ASSIGNMENT: Your task is to transcribe exactly, and only, the lines running from the one with "The width and height of the screenshot is (991, 557)." to the end of the listing below, inclusive, with every picture left out.

INFORMATION:
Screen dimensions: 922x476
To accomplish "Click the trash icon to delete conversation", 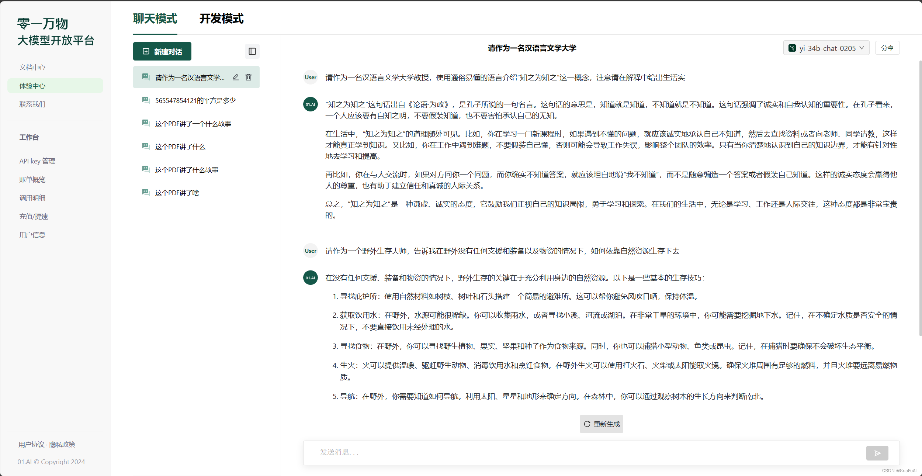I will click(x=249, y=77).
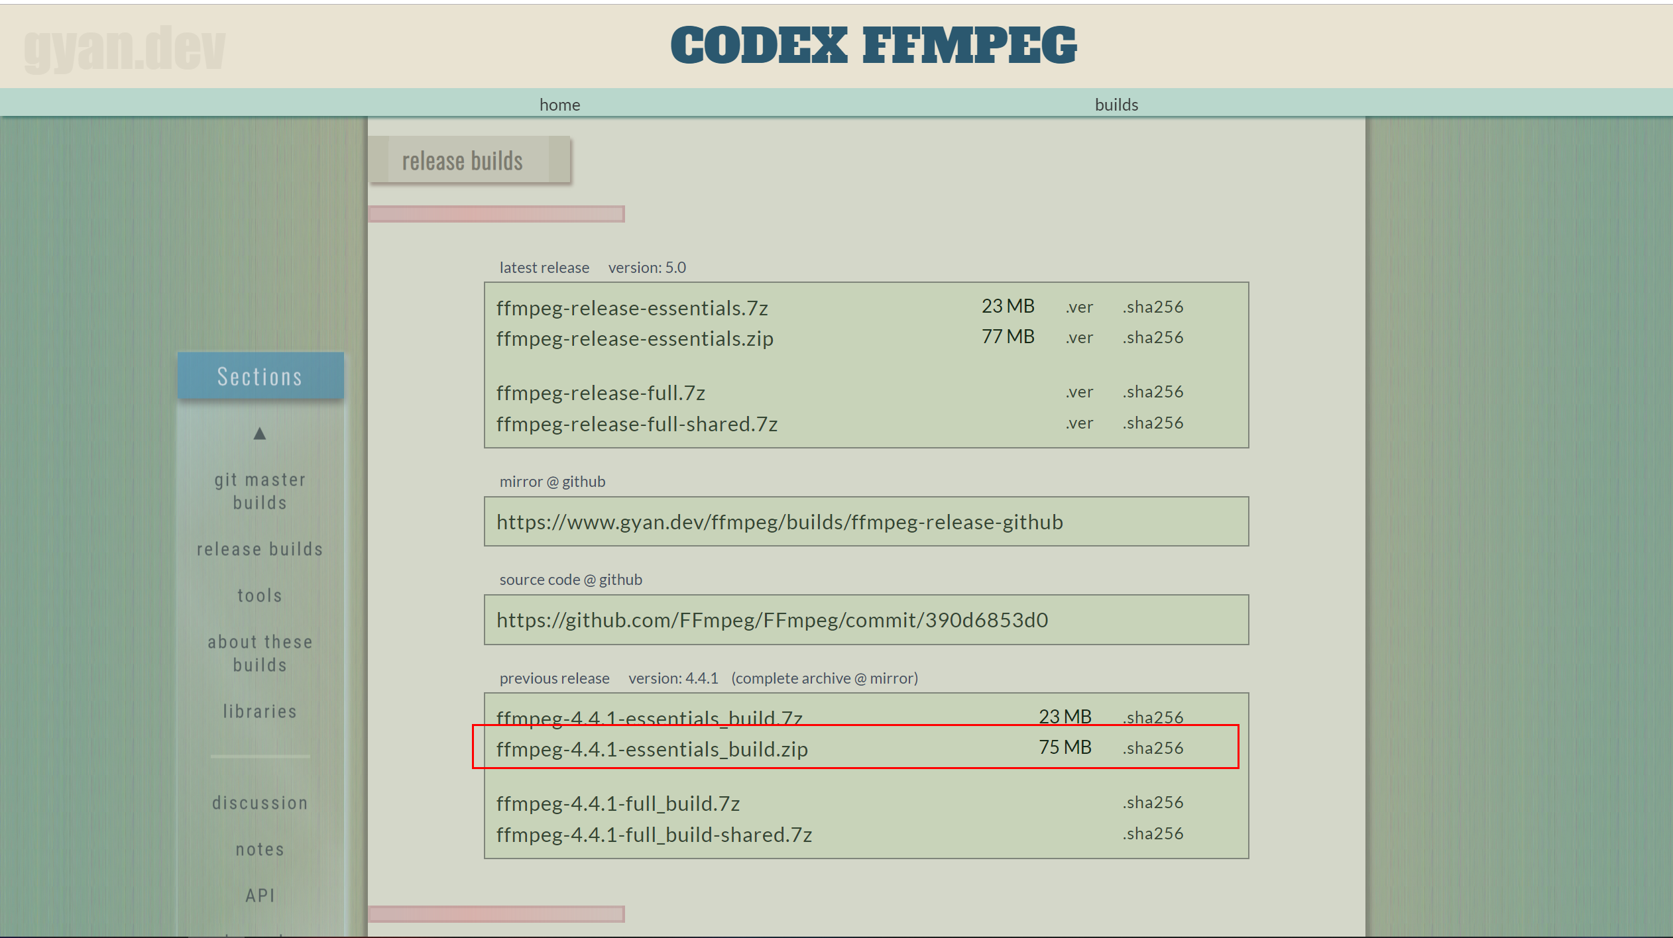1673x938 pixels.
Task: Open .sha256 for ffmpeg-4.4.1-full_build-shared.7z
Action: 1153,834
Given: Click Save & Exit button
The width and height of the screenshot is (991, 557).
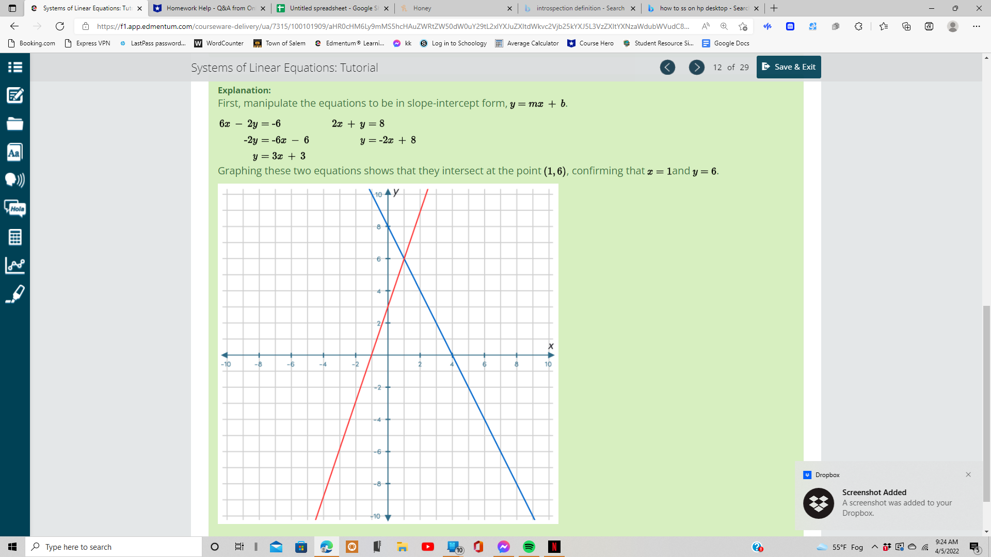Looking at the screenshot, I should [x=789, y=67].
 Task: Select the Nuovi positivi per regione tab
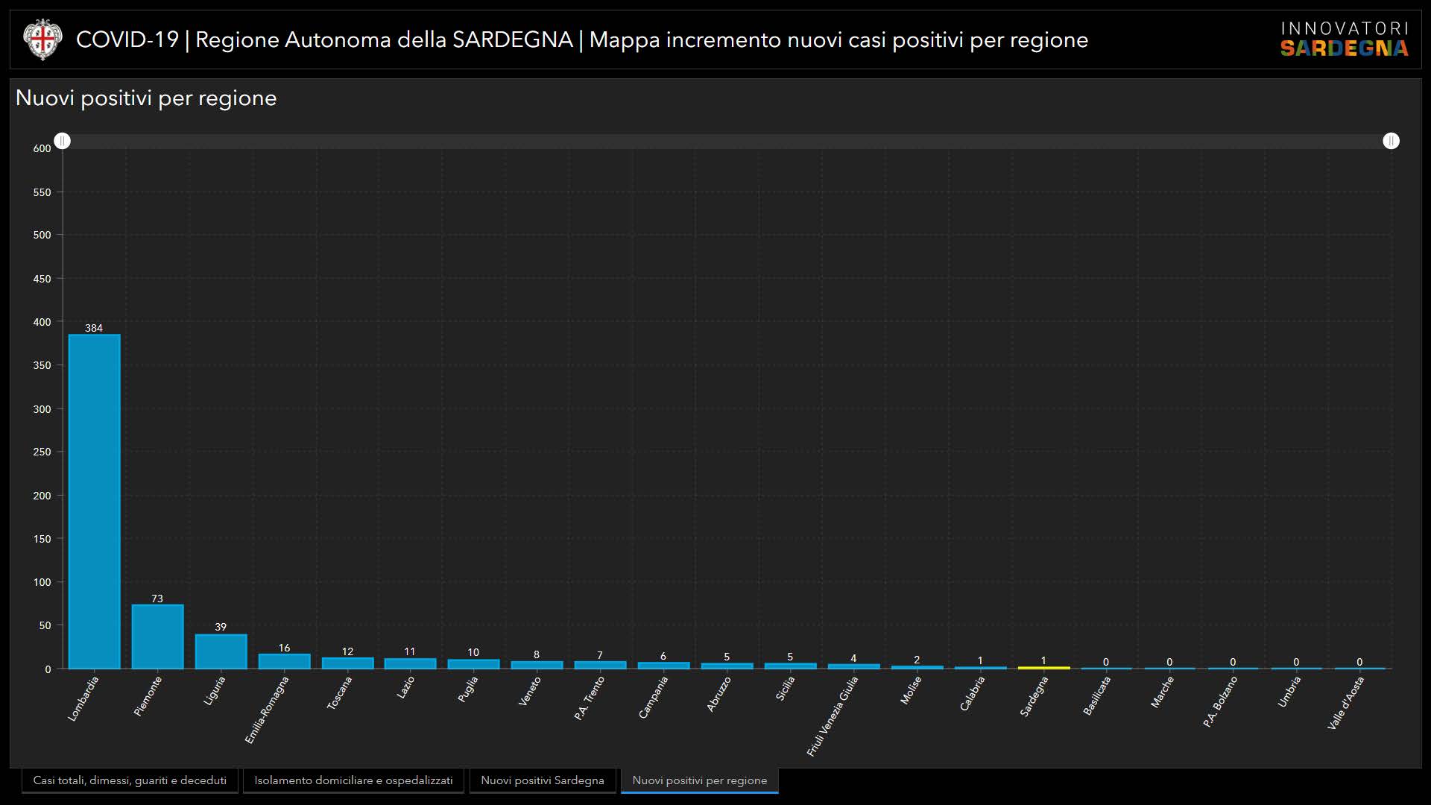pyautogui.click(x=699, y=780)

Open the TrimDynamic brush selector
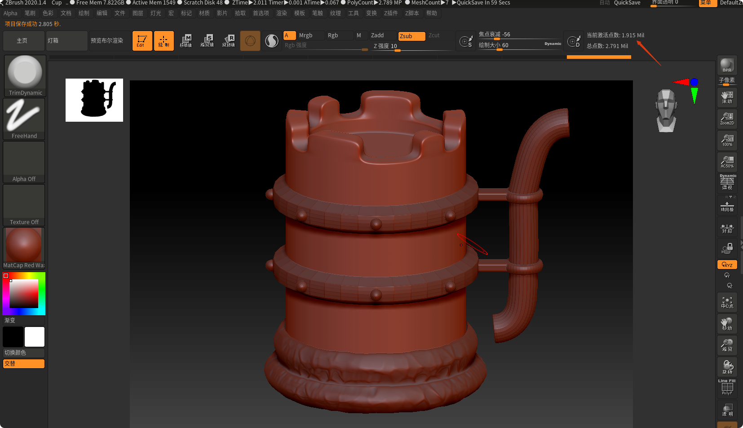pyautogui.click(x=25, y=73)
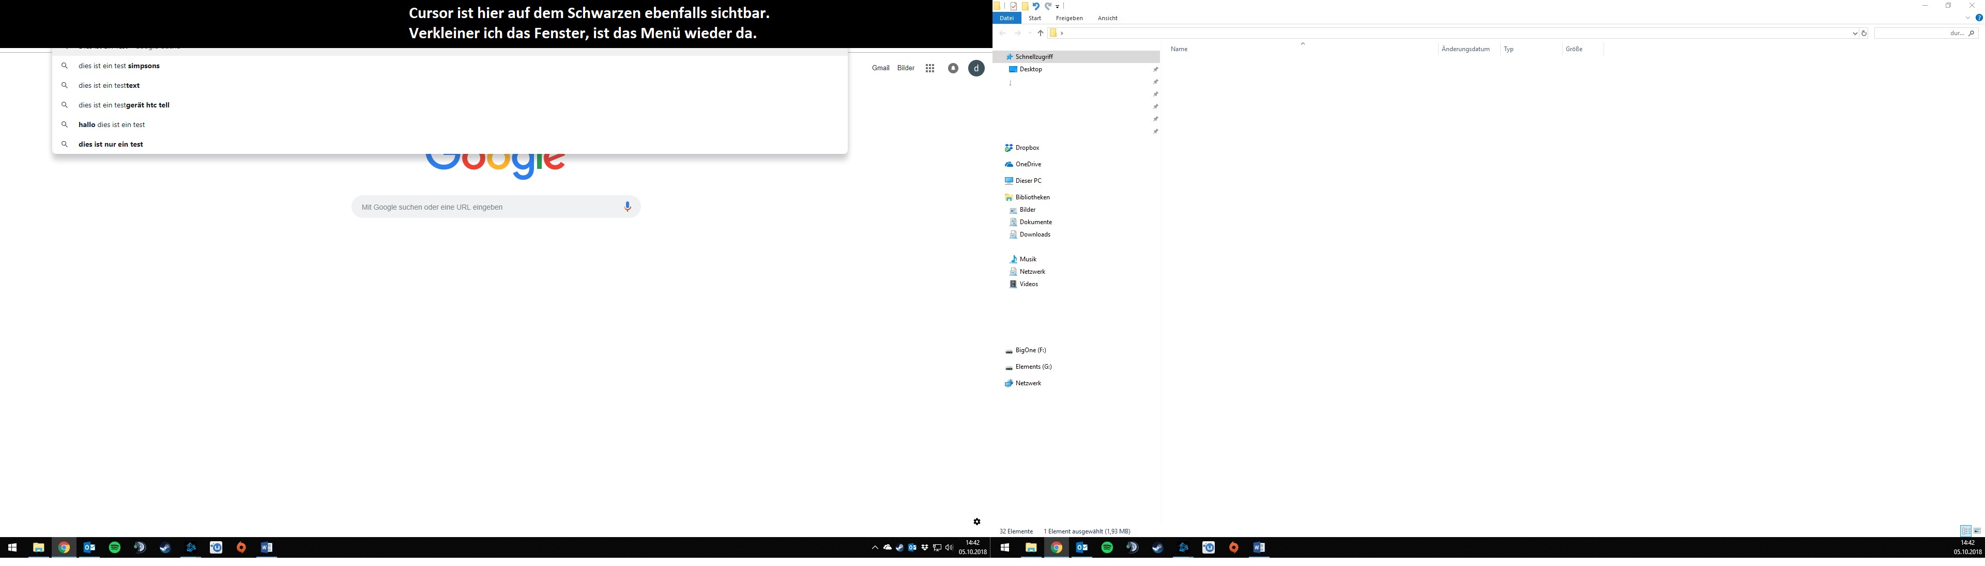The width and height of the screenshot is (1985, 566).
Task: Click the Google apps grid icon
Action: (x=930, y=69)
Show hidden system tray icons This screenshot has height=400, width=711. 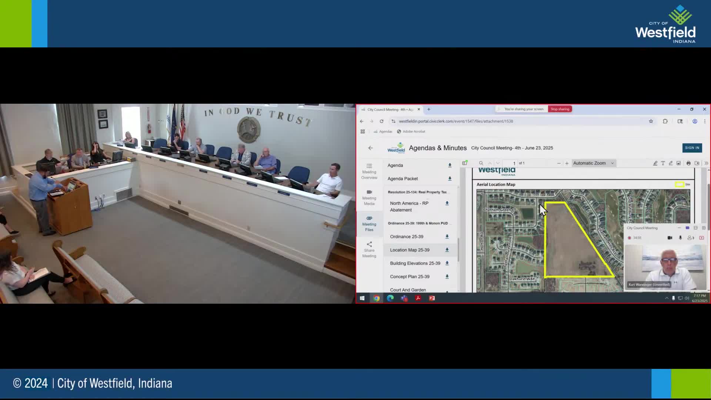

SOLUTION:
The width and height of the screenshot is (991, 557).
Looking at the screenshot, I should [x=789, y=67].
 Task: Select the Nuovi positivi per regione tab
pyautogui.click(x=699, y=780)

Open the TrimDynamic brush selector
pyautogui.click(x=25, y=73)
The width and height of the screenshot is (1985, 566).
Task: Click the Google apps grid icon
Action: (x=930, y=69)
Show hidden system tray icons This screenshot has height=400, width=711. 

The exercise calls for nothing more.